= Problem =
Copy, pictures aside: the lines below from the one that holds "How do I perform: Expand" through the final line of the listing, both ends included, exactly as they are and nothing else.

= Record set =
#####
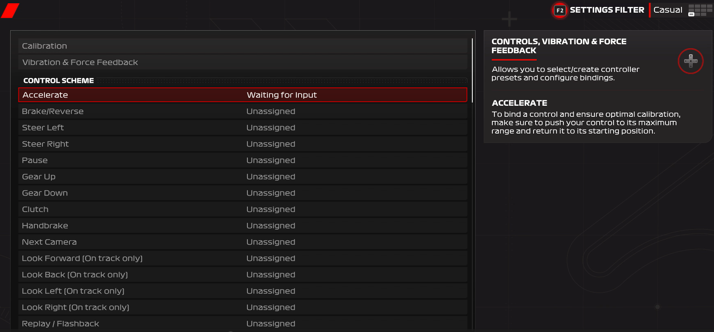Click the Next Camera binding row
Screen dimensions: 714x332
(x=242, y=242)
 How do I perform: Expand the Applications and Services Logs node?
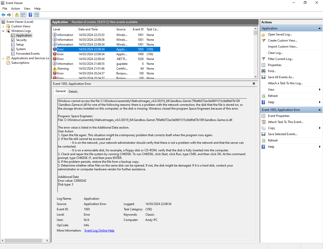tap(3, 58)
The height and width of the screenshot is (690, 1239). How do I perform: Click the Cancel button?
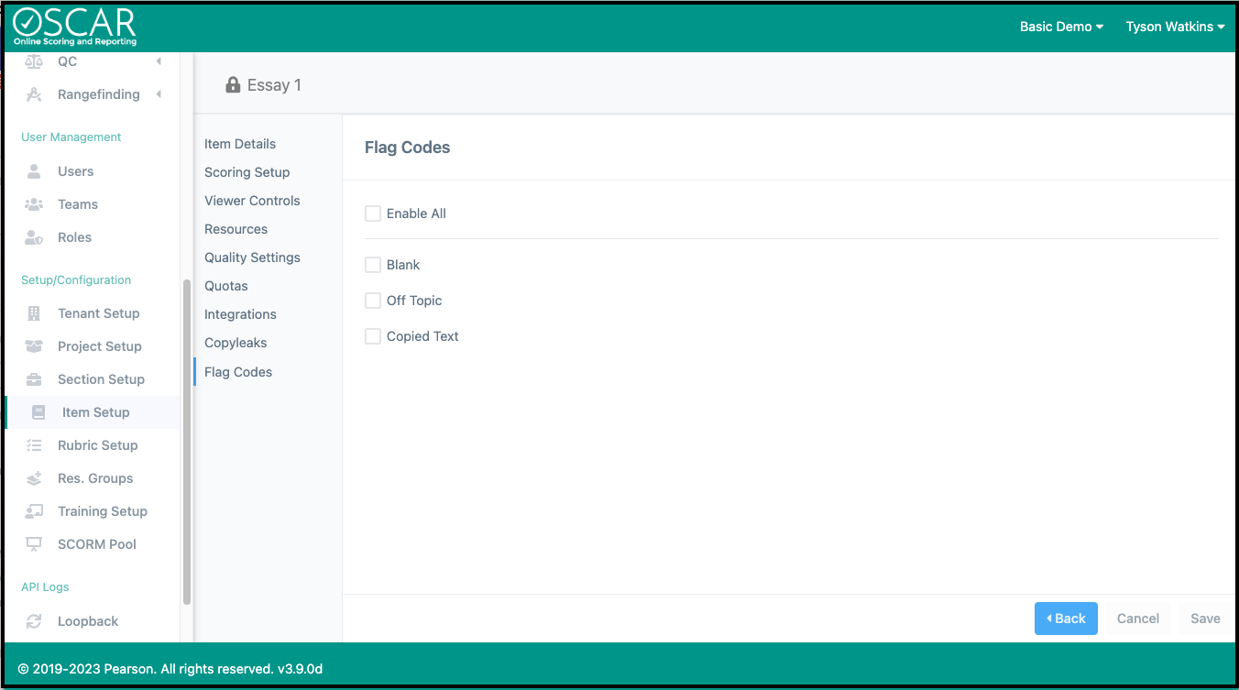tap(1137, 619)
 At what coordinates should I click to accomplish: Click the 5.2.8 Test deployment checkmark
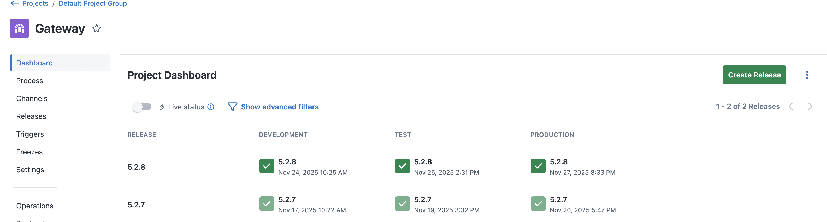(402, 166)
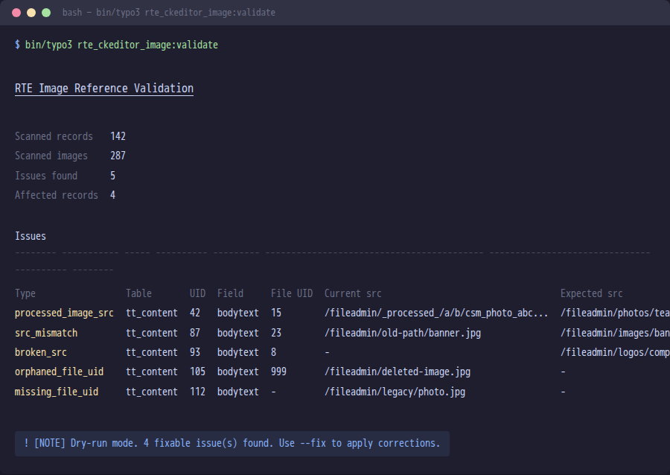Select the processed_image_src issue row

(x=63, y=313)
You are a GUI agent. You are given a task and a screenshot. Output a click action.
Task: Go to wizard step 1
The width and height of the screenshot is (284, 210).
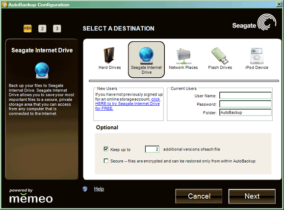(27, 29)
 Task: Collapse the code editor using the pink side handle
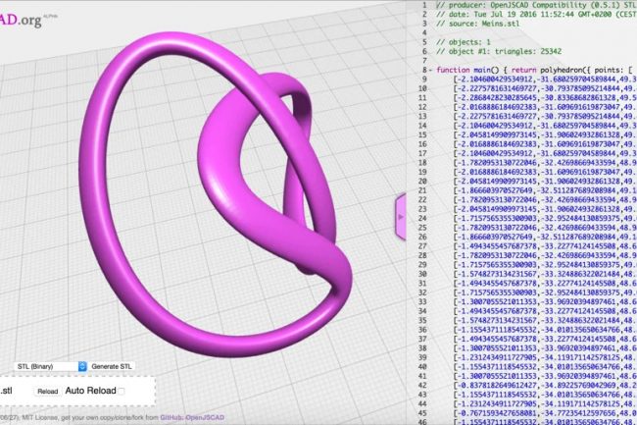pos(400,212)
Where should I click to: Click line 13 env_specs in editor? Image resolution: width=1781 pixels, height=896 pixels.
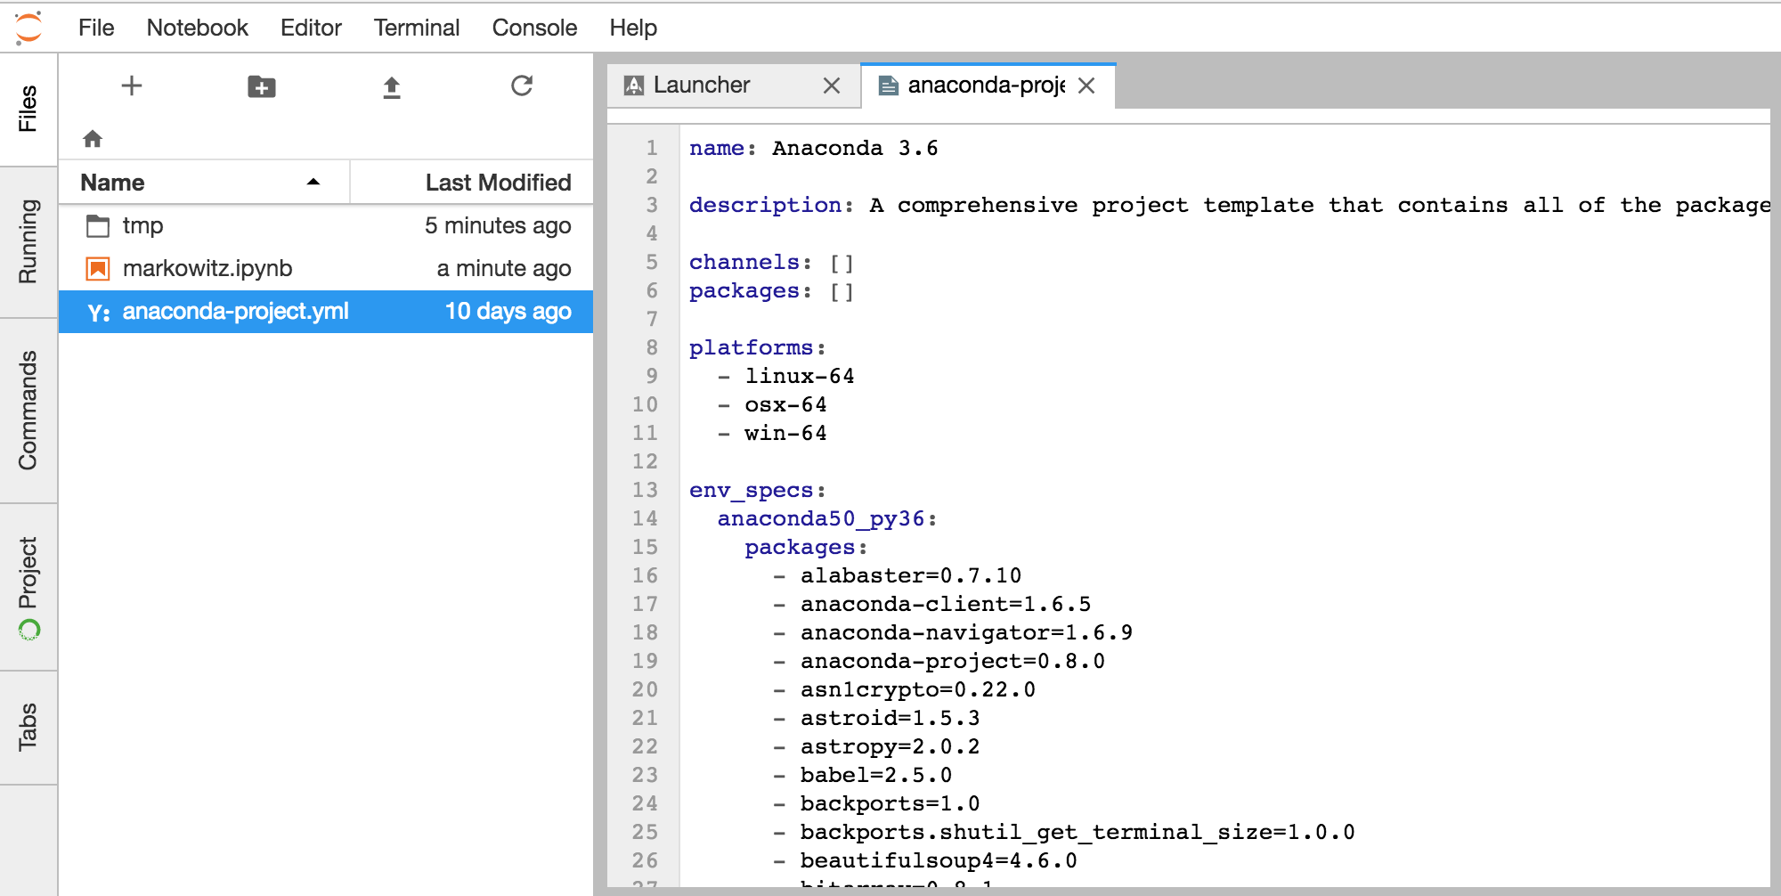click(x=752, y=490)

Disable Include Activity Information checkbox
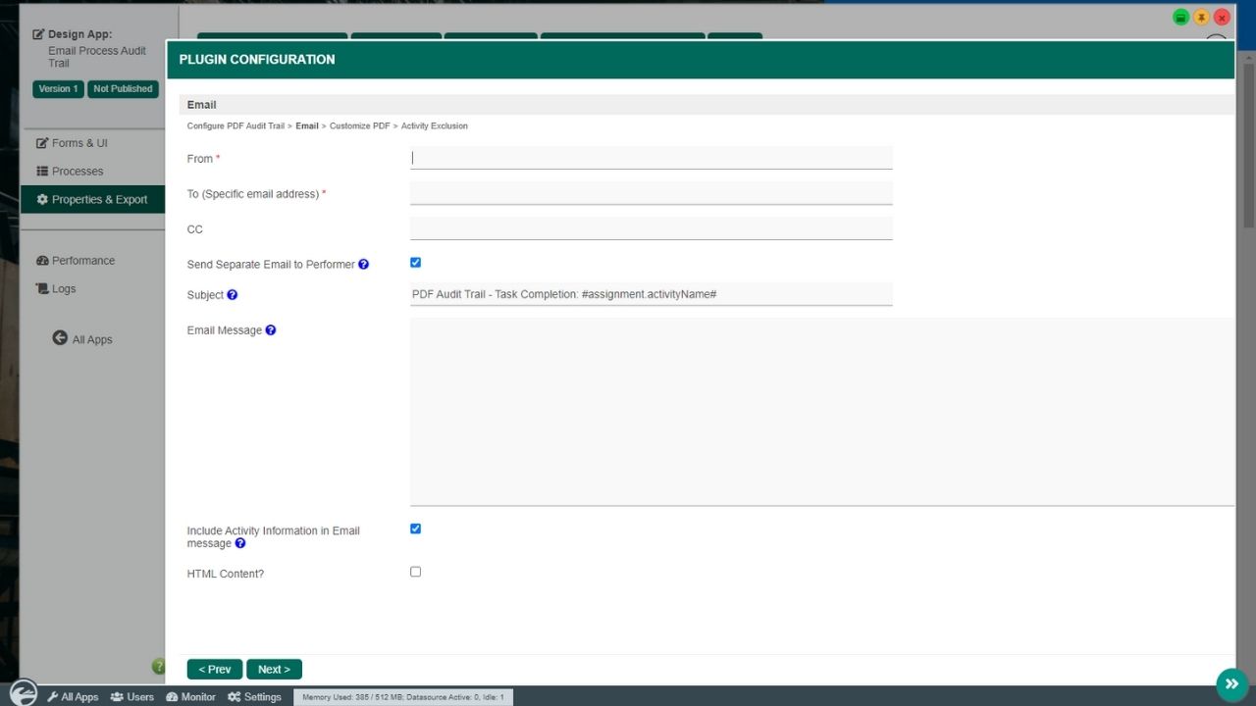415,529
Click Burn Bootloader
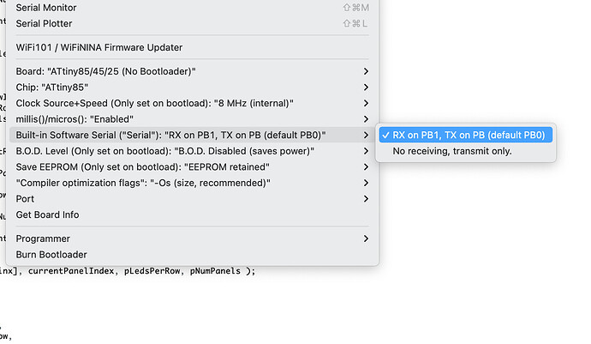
#####
= Solution to this task =
 How do I perform: Expand the Applications and Services Logs node?
tap(3, 58)
The height and width of the screenshot is (690, 1239). How do I perform: Click the Cancel button?
tap(1137, 619)
 At what coordinates should I click to accomplish: Click the 5.2.8 Test deployment checkmark
(402, 166)
Select the processed_image_src issue row

(x=63, y=313)
You are a GUI agent. You are given a task and a screenshot. Output a click action.
Task: Go to wizard step 1
The width and height of the screenshot is (284, 210).
(27, 29)
 Task: Collapse the code editor using the pink side handle
pos(400,212)
Where should I click to: Click line 13 env_specs in editor? Image resolution: width=1781 pixels, height=896 pixels.
click(x=752, y=490)

Disable Include Activity Information checkbox
415,529
Click Burn Bootloader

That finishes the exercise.